Police have made at least 12 arrests in connection with the K2 investigation, an NYPD spokesman said. At least eight people arrested were being charged with the sale and/or possession of K2, according to Chief of Detectives Dermot Shea. Others are facing charges such as possession and/or sale of unstamped cigarettes and failure to report sales tax.

NYPD officers investigate Big Boy Deli in connection with victims at Broadway and Myrtle Avenue believed to be sickened after smoking K2 on Saturday.

Three of the arrests happened Saturday at addresses that correspond to a pair of bodegas, Big Boy Deli and the Star Deli & Grill, at the intersection of Broadway and Myrtle Avenue in Bedford-Stuyvesant, where 15 people were sickened by the drug, police said.

The overdoses come about two years after 33 people suffered from apparent K2 overdoses in the same area.

While police investigated the Big Boy Deli, they didn’t find any K2, Monahan said, but did seize about 2,000 packs of untaxed cigarettes.

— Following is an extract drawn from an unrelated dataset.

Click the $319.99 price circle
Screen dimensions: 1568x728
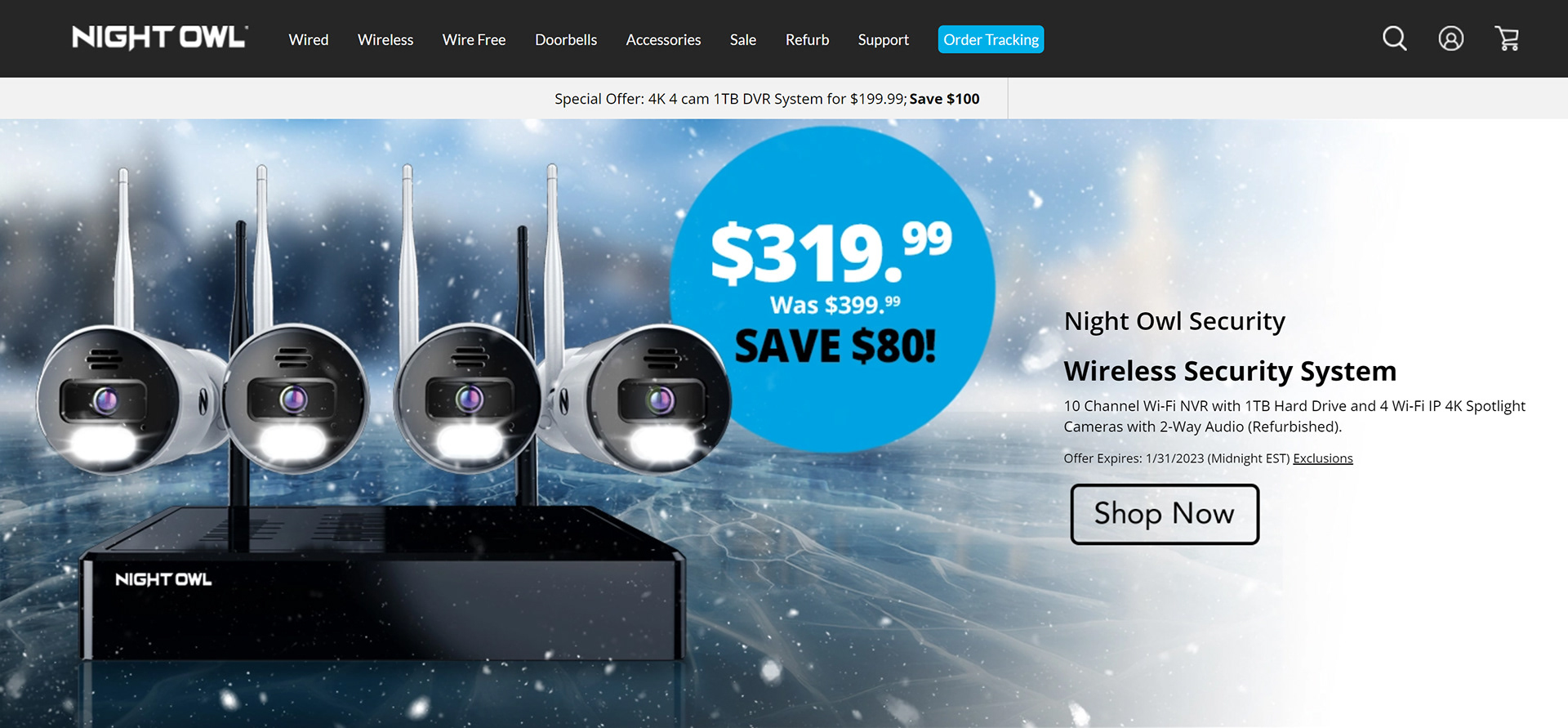(832, 289)
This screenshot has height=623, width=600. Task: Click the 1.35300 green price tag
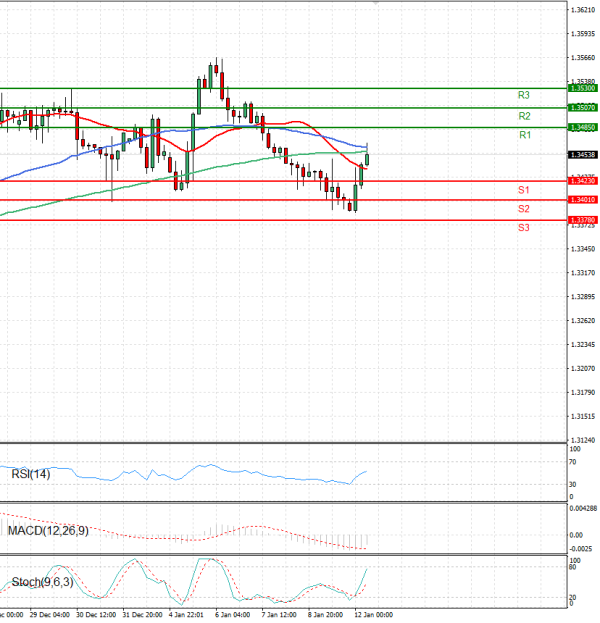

Other overdoses were spread out in nearby neighborhoods, including three homeless shelters: 21 were sickened at 2570 Fulton St., near Alabama Avenue; seven at 599 Ralph Ave., near Lincoln Place; two at 2399 Van Sinderen Ave., between Blake and Dumont avenues; and four at 2402 Atlantic Ave., near Sackman Street.

The health department said the additional 28 overdoses also were located in the Bushwick-Williamsburg area, but did not provide specific addresses.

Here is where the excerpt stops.